Moody’s questions the ability of the government to implement the structural reforms unveiled by the Finance Minister in October 2020, in the Medium Term Budget Policy Statement (MTBPS). “The coronavirus shock has intensified South Africa’s fiscal challenges and exacerbated the upward trend in its government debt burden, which predate the coronavirus crisis. Moody’s now projects government debt-to-GDP to rise to 110% by the end of fiscal year (FY) 2024 – including SOEs guarantees – equivalent to a 40 percentage point increase from FY2019.”
Any further rating downgrades are likely to increase further long term interest rates. This would be compounded by the Central Bank tightening its monetary policy to contain rising inflation and stave off the downward pressure on the rand – the latter being also a cause for the former. As a result, there is a risk of snowballing debt accumulation and unsustainable debt service which would jeopardise the country’s medium term fiscal outlook by eating away any expenditure cuts – especially on the back of unpopular wage freezes.
The risk of a sovereign default remains low as 87% of the country’s debt is libelled in rands and held domestically. Technically, the country’s central bank SARB could intervene if needed and purchase government debt. But this would nevertheless negatively impact the value of the currency. In addition, a drop in the market value of sovereign debt holdings would negatively impact the banks and other financial institutions holding government debt.
A litmus test and a few silver linings
In the short term, the litmus test will be the outcome of the negotiations conducted with the Civil service unions, as the current wage agreement expires in April of this year. “Both the upcoming decision on the final year of the current wage agreement and the upcoming wage talks pose significant risks to the expenditure ceiling.” (Govt. MTBPS). There are additional spending pressures from state‐owned companies. Several companies, including ESKOM and South African Airways, are insolvent and have insufficient funds to cover operational expenses.
There are however a few silver linings. The return of a risk-on market sentiment as the prospect for additional fiscal stimulus gets clearer in the advanced economies and as the vaccination campaigns gains pace in the world’s largest advanced and emerging economies, will translate into additional capital flowing into emerging markets in search for yield.
The country’s mining industry has benefited from rising gold and other precious metals (silver, platinum, palladium) in 2020. The likes of BHP, Anglo American, Sibanye Stillwater are well positioned to take advantage of a renewed appetite for precious metals should investors fear of surging inflation translate into increasing allocations to the yellow metal. Impala Platinum Hldgs could for its part could benefit from rising platinum prices on the back of rebound in the global automotive industry. Platinum is a key component of catalytic tubes used in ICE powered cars. In the future, It could also be used in EV batteries as an alternative or complement to Cobalt/Nickel in new generation electric batteries.

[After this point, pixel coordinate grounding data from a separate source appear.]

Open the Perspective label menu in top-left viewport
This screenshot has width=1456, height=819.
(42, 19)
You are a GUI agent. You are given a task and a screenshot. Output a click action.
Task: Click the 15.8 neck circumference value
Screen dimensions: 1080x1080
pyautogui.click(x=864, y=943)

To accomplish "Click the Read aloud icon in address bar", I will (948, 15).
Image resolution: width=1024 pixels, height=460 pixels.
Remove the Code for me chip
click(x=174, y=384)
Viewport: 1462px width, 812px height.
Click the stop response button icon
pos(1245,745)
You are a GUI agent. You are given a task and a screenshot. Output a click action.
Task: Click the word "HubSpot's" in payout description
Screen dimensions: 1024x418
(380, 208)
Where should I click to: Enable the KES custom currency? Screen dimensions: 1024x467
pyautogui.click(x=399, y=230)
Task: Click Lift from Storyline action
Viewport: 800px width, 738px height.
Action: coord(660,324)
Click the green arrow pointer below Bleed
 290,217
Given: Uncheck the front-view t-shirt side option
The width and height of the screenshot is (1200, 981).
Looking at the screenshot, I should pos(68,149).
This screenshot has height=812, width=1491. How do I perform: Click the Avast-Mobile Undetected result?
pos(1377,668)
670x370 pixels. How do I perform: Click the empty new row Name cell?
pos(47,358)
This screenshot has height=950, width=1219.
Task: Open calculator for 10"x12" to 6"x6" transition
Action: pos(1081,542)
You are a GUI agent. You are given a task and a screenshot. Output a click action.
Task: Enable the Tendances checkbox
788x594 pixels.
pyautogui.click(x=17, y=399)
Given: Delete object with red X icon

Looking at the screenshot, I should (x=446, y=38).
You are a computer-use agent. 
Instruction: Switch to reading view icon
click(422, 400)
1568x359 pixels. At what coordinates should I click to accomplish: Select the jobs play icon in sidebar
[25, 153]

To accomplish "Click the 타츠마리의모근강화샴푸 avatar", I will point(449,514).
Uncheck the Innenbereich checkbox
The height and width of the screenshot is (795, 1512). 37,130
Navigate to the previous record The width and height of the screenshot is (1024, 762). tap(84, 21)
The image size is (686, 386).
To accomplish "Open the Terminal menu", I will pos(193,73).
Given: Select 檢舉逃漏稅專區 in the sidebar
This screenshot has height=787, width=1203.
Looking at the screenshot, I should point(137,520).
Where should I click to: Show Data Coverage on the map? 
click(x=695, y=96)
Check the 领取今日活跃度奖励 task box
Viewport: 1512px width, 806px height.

While the basic resources sector represents a third of the Johannesburg Stock Exchange (JSE) total market cap, there are many other companies with exposure across Africa and beyond making them interesting picks for investors with enough appetite to cope with the macro/fx risk. Case in point is Napsters, a diversified media and Internet holding conglomerate which made an early bet on China’s Tech giant Tencent in 2001, becoming its largest shareholder.